560994 - nanojit: introduce conditionally-live guards

Reporter

Description

•

14 years ago

for (...)
  ({})

emits a call to NewObject followed by a guard that the pointer returned is not null. This always keeps the NewObject call alive.

We should add a LIR_xeq guard with the following specification:

y = xeq a, b

if y == b -> side exit
else y = a

The guard is only emitted if y is used.

Andreas Gal :gal

Reporter

Updated

•

14 years ago

Blocks: 560995

Nicholas Nethercote [inactive]

Assignee

Updated

•

14 years ago

Assignee: general → nnethercote

Status: NEW → ASSIGNED

Nicholas Nethercote [inactive]

Assignee

Comment 1

•

14 years ago

(In reply to comment #0)
> for (...)
>   ({})
> 
> emits a call to NewObject followed by a guard that the pointer returned is not
> null. This always keeps the NewObject call alive.
> 
> We should add a LIR_xeq guard with the following specification:
> 
> y = xeq a, b
> 
> if y == b -> side exit
> else y = a
> 
> The guard is only emitted if y is used.

I think you mean:

  if a == b -> side exit
  else y = a

Another option is this:

  y = xeqi0 a

  if a == 0 -> side exit
  else y = a

(Note that the 'i' in 'xeqi' is for "integer", ie. just the usual type suffix)

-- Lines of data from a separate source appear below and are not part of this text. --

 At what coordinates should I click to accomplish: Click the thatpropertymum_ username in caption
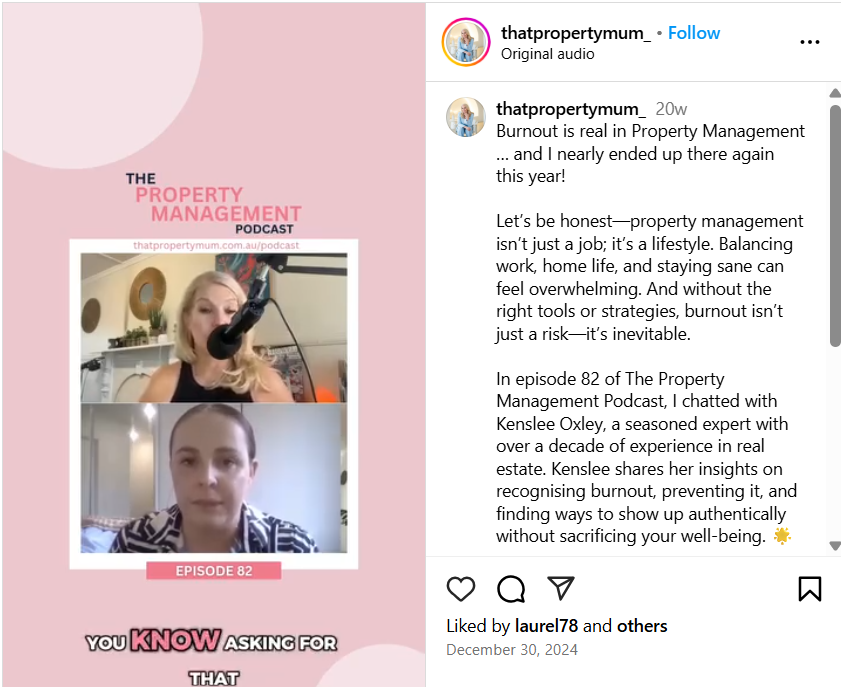point(571,109)
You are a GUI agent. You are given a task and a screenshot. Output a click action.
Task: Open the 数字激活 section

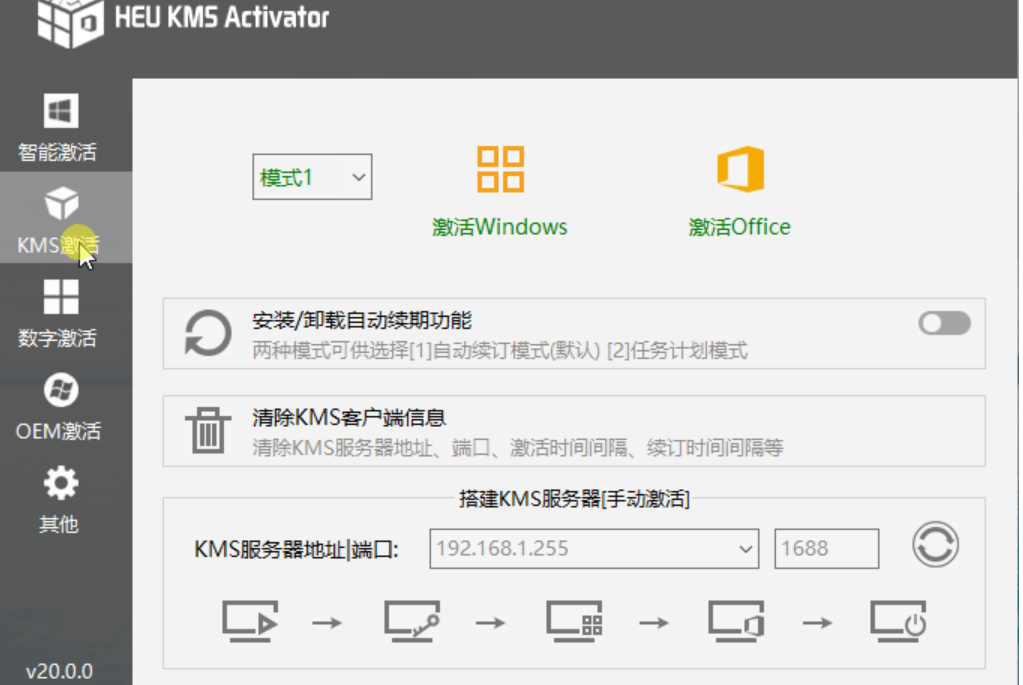pos(62,313)
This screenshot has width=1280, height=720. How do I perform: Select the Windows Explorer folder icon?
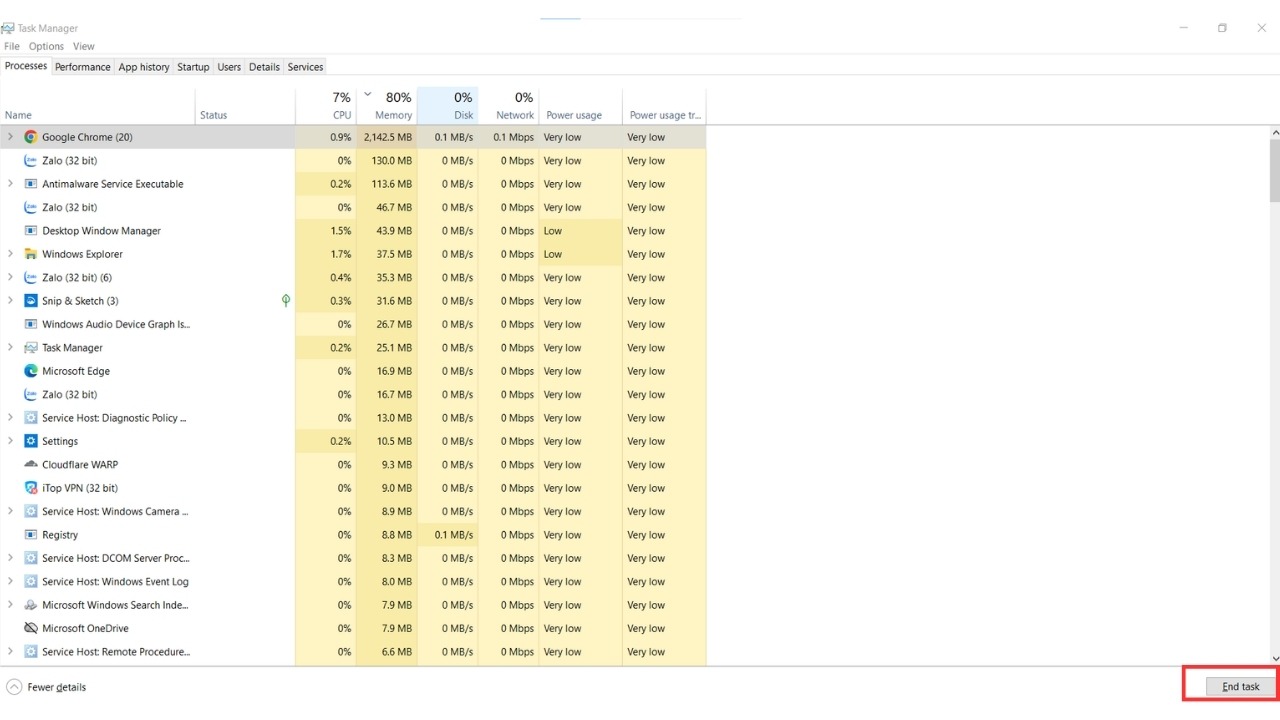[x=31, y=254]
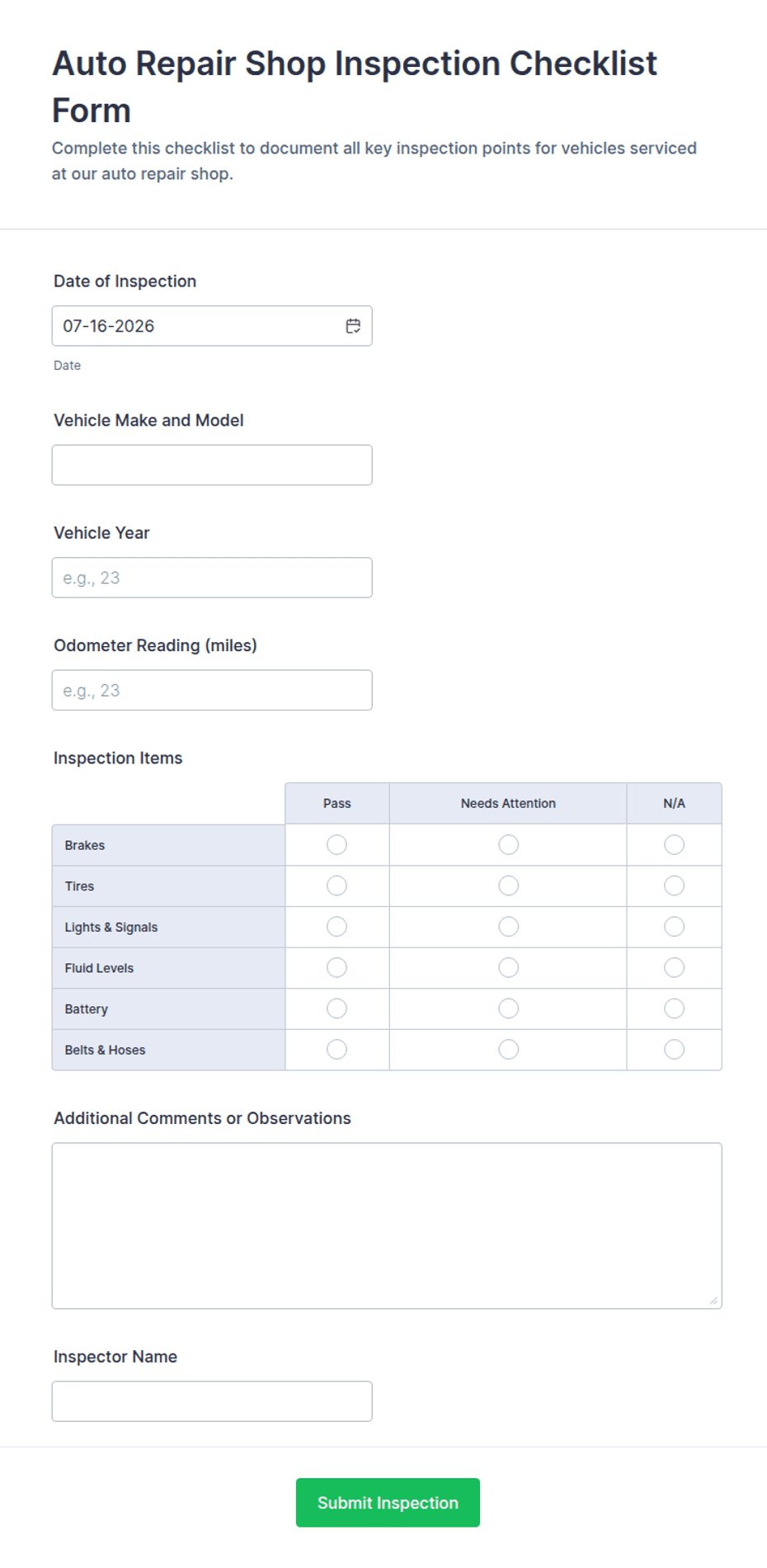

That's less general purpose, but easier to understand (IMO) -- in the more general version it's less obvious what the return value is -- and a more compact LIR instruction (unary instead of binary).  I think I'll start by implementing that, if we need the more general-purpose one I can change it.

Andreas Gal :gal

Reporter

Comment 2

•

14 years ago

I mostly need this for pointers, so xeqp, and a word on the other side, so builtin immediate won't work. I already see a bunch of other nice uses, so I think we want a generic xeqi, xeqq.

Nicholas Nethercote [inactive]

Assignee

Comment 3

•

14 years ago

Ok, I'll do the generic version then.

As for the name... "addxovi" has a meaningful reading:  "add but exit on overflow".  This operation is "first but exit if first equals second", or "left but exit if left equals right".  Maybe 'fstxeq{i,q}'?  Or 'lhsxeq{i,q}'?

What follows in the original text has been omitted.